If you disagree with the tax bill, there are several steps you need to take to address the situation. But for your protection, you may want to reach out to a tax professional, especially if there’s a lot of money at stake.

Step 1: Review Your Tax Information

If you disagree with the IRS’s calculations, you’ll need to provide evidence to support your claims. You can do this by reviewing relevant paperwork, such as invoices you may have sent to your clients or financial statements that reflect your investments. If you think your financial institution or employer made a mistake, you can contact them to investigate.

If you filed a tax return that the IRS says has incorrect 1099 income information, you should also review that return for errors.

Another important part of this review process is to look at your personal tax records that the IRS has on file. You can do this by requesting your IRS tax transcript. Your transcript will show what income information the IRS received from various third parties, as well as basic tax return information, such as claimed deductions and credits.

Step 2: Respond to the IRS

If you’re responding to an SFR, this step will require you to prepare and file your missing tax return. If you’re responding to a CP2000 notice, you’ll need to explain why you disagree with the IRS and provide sufficient documentation to support your position. If you discovered the problem originated with a prior filed tax return, you may want to file an amended tax return.

Step 3: Follow Up With the IRS

After filing your missing tax return, filing an amended tax return, or explaining the income inconsistency reported on the CP2000 notice, you can check on the status of your response. If your response involved an amended tax return, you can check the status of your amended return online. If you submitted a different response to the CP2000 notice, you can call the IRS using the number listed on your CP2000 notice. If you filed a missing return, you can create an online IRS account to check its status.

Step 4: Consider Professional Tax Help

If your attempts to fix your 1099 tax problem have failed or appear to have stalled, consider talking to a tax professional. They may be able to better explain what’s going on or provide advice on what you need to do next. They can also offer guidance on what to do if you end up with a tax debt you can’t fully pay.

Ways To Resolve Your Tax Debt

A lot of taxpayers can’t pay their full tax balance all at once, especially when they receive an unexpected tax bill. Therefore, the IRS has several tax settlement options that can offer more time to pay off your tax debt or lower the total amount owed:

No matter which option you choose, you need to be current with your tax return filings. Any missing tax returns will typically make you ineligible for IRS tax relief options.
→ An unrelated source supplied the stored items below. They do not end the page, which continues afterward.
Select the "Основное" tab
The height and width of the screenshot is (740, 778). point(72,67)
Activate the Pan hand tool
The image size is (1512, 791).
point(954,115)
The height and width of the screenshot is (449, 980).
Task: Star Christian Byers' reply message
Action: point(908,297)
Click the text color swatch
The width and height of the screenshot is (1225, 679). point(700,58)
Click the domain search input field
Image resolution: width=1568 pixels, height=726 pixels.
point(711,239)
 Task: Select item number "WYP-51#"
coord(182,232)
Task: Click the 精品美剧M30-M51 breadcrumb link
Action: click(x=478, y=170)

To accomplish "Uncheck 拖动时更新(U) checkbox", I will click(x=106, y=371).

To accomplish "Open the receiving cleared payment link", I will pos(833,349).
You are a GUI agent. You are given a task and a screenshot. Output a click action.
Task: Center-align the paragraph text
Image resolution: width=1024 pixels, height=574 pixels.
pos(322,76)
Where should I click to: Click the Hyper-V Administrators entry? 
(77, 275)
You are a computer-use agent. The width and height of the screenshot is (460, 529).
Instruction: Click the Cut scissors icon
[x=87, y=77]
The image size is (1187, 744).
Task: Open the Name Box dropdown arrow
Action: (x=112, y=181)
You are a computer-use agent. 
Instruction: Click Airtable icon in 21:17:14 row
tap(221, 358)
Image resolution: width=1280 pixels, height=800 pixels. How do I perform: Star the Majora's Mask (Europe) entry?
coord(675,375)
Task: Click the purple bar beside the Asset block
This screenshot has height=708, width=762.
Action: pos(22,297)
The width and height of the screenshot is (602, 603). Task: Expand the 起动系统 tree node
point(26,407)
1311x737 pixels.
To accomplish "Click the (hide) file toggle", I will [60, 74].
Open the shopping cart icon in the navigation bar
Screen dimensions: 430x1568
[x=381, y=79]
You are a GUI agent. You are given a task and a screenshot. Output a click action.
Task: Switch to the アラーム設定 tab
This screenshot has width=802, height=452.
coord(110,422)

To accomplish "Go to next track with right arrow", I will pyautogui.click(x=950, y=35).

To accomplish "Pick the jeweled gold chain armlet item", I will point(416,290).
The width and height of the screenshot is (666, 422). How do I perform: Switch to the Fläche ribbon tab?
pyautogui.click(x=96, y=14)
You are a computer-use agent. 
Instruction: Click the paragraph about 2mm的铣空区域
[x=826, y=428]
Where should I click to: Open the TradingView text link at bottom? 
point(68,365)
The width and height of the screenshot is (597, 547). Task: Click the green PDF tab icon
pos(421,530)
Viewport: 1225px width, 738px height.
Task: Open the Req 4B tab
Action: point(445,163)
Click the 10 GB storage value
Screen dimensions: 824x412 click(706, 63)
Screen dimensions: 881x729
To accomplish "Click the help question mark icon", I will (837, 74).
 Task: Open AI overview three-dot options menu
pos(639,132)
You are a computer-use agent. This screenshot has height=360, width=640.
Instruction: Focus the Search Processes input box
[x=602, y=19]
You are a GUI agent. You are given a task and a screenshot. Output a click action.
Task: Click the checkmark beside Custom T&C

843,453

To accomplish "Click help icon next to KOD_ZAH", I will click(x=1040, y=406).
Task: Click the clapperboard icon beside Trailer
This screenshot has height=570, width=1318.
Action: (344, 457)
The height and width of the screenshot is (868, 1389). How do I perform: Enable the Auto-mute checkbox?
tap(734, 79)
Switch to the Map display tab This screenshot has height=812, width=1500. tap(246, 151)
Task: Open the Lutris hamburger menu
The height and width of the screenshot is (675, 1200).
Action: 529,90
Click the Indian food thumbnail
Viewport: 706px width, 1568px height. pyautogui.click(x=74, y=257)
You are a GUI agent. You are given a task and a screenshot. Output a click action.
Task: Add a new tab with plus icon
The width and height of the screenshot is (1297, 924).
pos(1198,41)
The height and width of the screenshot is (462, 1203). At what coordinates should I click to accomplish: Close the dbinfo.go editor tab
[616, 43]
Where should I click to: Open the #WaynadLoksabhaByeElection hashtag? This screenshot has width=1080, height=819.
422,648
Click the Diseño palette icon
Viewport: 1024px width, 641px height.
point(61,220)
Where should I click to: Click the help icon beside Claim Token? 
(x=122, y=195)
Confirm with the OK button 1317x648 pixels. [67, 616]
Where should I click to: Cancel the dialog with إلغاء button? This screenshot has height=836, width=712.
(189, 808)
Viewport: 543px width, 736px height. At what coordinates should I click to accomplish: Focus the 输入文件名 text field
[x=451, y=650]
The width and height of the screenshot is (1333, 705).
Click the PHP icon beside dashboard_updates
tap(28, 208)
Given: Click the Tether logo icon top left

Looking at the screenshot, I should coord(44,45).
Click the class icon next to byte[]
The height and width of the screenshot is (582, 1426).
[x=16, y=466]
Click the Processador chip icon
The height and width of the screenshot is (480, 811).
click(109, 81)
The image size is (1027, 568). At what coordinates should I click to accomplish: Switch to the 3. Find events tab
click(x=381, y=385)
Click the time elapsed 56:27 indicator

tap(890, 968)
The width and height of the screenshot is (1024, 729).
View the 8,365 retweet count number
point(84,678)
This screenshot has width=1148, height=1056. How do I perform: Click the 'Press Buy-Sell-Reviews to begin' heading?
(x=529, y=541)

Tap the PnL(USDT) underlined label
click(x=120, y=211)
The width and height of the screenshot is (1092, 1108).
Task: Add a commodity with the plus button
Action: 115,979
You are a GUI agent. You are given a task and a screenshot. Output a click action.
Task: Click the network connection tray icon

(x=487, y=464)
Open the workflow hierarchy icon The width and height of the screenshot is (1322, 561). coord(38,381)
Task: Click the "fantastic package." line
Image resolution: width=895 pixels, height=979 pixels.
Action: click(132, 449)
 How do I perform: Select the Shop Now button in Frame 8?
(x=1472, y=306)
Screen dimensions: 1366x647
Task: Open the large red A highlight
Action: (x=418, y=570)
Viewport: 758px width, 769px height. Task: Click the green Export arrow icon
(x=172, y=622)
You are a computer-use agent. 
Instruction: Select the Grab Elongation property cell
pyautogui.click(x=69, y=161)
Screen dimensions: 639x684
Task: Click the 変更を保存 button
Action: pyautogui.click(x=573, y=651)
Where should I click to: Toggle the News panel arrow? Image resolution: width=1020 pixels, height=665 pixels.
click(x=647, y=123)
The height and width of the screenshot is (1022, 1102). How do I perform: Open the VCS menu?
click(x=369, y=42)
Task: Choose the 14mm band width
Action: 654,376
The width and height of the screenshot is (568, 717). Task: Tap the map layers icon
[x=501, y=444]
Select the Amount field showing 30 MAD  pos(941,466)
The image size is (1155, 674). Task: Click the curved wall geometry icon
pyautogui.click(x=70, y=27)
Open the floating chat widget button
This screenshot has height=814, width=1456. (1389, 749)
20/20 Tax Resolution Can Help With 1099 Tax Problems

If your surprise tax bill is the result of a basic error with a 1099, you may not need to consult with a tax professional to fix the problem. But if your tax bill involves a significant amount of money or you don’t know how to prove to the IRS that it’s wrong, it’s time to start thinking about talking to someone with experience handling complicated tax problems. The IRS starting the tax collection process is also a sign you might need help from a licensed tax relief professional.

Get started by contacting 20/20 Tax Resolution for a free consultation.

Unfiled or Underreported 1099 FAQs

Why is my IRS bill so high if I didn’t file a tax return?

It’s often because the IRS filed a substitute for return (SFR) for you. SFRs usually result in a tax bill that’s bigger than what you really owe because the IRS doesn’t apply all the credits, deductions, or exemptions you’re entitled to claim.

What is an SFR, and how do I replace it?

An SFR is a tax return that the IRS files for you. The IRS uses SFRs to take the first steps in assessing a tax against you. The good news is that you can respond to the SFR by filing the missing tax return that claims all your deductions and credits so that you pay the right tax liability.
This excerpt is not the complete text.